Die Realität ist anders. Das Silicon Valley erstreckt sich über 100 Kilometer südwestlich von San Francisco bis Santa Cruz. Damit gehört es zum Ballungsraum der zweitgrößten Stadt Kaliforniens, in dem die IT-Konzerne an verschiedenen Orten angesiedelt sind: Adobe hat seinen Hauptsitz in San José. "Googleplex" befindet sich von dort 30 Kilometer entfernt in "Mountain View", südlich von Palo Alto. Und Facebooks Zentrale im "Menlo Park" liegt nördlich von Palo Alto, der bedeutsamen Stadt des Silicon Valley, wo die Stanford University ihren Campus hat. Von dort entwickelte sich die Region zum Hightech-Standort Nummer eins seit Mitte des 20. Jahrhunderts.

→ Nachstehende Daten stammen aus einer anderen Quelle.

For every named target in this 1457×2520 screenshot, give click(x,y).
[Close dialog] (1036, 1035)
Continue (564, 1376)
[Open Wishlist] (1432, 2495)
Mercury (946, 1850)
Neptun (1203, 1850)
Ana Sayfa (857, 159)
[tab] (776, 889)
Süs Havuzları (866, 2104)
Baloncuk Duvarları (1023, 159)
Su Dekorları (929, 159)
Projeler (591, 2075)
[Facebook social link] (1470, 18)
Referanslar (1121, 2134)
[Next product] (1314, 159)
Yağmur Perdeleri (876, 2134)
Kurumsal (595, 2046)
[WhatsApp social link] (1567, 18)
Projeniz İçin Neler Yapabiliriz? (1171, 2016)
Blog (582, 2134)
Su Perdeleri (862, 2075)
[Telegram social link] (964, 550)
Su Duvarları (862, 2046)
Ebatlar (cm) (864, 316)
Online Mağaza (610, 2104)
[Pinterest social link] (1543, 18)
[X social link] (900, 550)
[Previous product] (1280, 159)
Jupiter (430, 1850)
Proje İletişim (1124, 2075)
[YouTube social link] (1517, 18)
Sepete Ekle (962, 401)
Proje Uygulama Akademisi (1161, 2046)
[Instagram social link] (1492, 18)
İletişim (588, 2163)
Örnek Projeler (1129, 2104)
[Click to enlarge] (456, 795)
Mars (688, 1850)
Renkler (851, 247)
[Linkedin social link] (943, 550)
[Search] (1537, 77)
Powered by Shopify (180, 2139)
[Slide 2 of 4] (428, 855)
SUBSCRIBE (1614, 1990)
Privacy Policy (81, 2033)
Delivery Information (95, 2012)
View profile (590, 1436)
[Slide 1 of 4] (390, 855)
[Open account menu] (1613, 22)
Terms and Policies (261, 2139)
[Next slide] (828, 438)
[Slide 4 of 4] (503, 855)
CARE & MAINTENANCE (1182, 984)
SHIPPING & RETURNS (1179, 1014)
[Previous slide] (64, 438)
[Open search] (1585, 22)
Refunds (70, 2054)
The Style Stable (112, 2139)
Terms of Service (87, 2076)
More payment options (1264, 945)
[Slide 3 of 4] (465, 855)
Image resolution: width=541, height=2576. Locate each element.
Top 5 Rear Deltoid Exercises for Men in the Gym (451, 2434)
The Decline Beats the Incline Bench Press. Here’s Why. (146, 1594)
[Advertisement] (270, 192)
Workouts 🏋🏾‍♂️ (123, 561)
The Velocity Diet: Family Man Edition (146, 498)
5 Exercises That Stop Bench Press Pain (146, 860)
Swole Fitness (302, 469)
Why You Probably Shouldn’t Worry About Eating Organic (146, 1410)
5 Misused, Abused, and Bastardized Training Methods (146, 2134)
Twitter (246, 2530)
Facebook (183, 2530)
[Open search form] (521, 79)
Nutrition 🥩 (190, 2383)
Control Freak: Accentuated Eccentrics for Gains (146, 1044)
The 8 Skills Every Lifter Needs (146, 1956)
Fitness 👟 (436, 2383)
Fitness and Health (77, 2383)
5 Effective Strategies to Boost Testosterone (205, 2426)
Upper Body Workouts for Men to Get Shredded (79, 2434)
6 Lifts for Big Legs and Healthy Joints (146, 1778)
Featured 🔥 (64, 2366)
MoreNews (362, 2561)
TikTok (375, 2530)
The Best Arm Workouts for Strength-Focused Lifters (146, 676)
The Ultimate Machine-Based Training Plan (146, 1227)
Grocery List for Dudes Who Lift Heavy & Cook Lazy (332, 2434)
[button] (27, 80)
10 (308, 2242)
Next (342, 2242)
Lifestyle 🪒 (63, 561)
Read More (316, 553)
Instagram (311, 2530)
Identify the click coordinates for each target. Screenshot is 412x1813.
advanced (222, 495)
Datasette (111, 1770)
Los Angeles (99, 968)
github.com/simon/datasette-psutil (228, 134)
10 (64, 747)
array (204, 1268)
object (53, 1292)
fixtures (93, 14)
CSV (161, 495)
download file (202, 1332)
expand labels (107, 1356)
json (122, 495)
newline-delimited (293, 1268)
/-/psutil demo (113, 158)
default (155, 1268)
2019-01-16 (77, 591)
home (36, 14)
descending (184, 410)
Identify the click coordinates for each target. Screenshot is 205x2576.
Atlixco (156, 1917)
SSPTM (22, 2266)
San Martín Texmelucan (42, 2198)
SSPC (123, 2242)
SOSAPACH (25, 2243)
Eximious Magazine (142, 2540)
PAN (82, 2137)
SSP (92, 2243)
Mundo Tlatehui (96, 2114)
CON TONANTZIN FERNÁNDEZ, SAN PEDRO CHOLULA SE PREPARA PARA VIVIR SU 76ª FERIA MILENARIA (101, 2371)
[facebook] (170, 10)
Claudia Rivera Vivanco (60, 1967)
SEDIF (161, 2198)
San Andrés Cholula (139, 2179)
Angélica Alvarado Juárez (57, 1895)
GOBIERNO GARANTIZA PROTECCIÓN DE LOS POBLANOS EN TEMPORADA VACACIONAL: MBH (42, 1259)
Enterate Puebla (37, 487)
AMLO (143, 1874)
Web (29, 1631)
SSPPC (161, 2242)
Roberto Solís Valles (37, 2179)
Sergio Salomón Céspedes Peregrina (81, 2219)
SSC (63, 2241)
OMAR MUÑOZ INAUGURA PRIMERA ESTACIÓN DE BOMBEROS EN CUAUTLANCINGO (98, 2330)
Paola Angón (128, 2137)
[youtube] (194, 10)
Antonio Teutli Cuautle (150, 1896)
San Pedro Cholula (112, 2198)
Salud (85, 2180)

Die Passagiere mit mir im Zug, die in Palo Alto zustiegen: Junge Typen von Mitte 20 bis Anfang 30. Sie alle starrten gebannt auf ihren Bildschirm und tippten. Im Caltrain und in allen anderen öffentlichen Verkehrsmitteln gibt es Wireless-Lan (wenn nicht hier, wo sonst?).

 

Und so hatte ich sie leibhaftig vor mir: Die Nerds, die die Algorithmen von Facebook und Google bestimmen. Profan im Zug, nach getaner Arbeit (an einem Sonntag). Und mächtiger als manch ein Politiker im weit entfernten Europa, der versucht, die Datensammelwut der entgrenzten Digitalkonzerne zu bändigen.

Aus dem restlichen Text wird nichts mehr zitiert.